10. Pour déclarer le recours de l'employeur irrecevable comme forclos, l'arrêt retient que la mention du tribunal du contentieux de l'incapacité de Lille comme juridiction compétente en cas de contestation ne saurait entacher la notification d'irrégularité, dès lors que, dans le ressort de cette juridiction, la société possède un établissement employant la salariée, victime de la maladie professionnelle.
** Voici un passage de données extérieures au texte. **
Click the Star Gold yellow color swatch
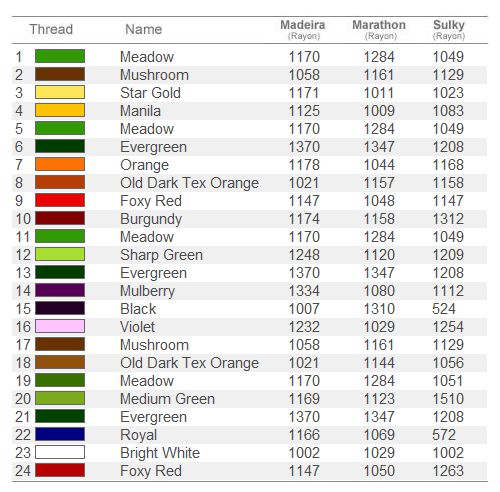 click(60, 92)
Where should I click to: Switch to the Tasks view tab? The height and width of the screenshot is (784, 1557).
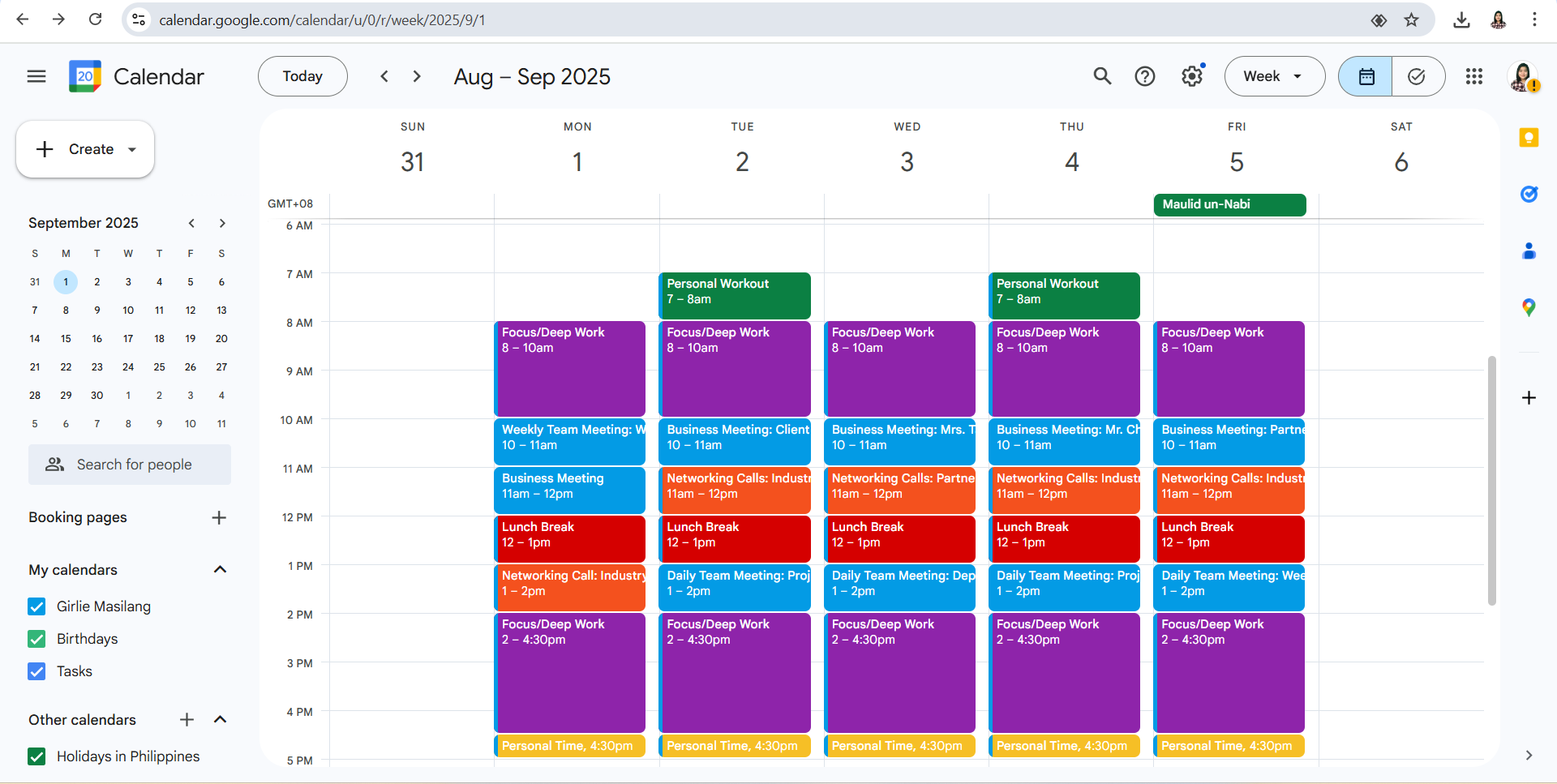coord(1417,76)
11. En statuant ainsi, alors que la notification de la décision contestée portait mention d'un tribunal incompétent pour recevoir la requête, comme n'étant pas celui dans le ressort duquel se trouvait le siège social de la société situé à [Localité 4], de sorte qu'elle n'avait pas fait courir le délai de recours, et que la société était dès lors recevable à contester cette décision sans condition de délai, la cour d'appel a violé les textes susvisés.
PAR CES MOTIFS, la Cour :
CASSE ET ANNULE, en toutes ses dispositions, l'arrêt rendu le 15 avril 2022, entre les parties, par la cour d'appel de Besançon ;
Remet l'affaire et les parties dans l'état où elles se trouvaient avant cet arrêt et les renvoie devant la cour d'appel de Dijon.
Condamne la caisse primaire d'assurance maladie de l'Artois aux dépens ;
En application de l'article 700 du code de procédure civile, rejette la demande formée par la caisse primaire d'assurance maladie de l'Artois et la condamne à payer à la société Flex-N-Gate France la somme de 3 000 euros ;
Dit que sur les diligences du procureur général près la Cour de cassation, le présent arrêt sera transmis pour être transcrit en marge ou à la suite de l'arrêt cassé ;
Ainsi fait et jugé par la Cour de cassation, deuxième chambre civile, et prononcé par le président en son audience publique du vingt-sept juin deux mille vingt-quatre.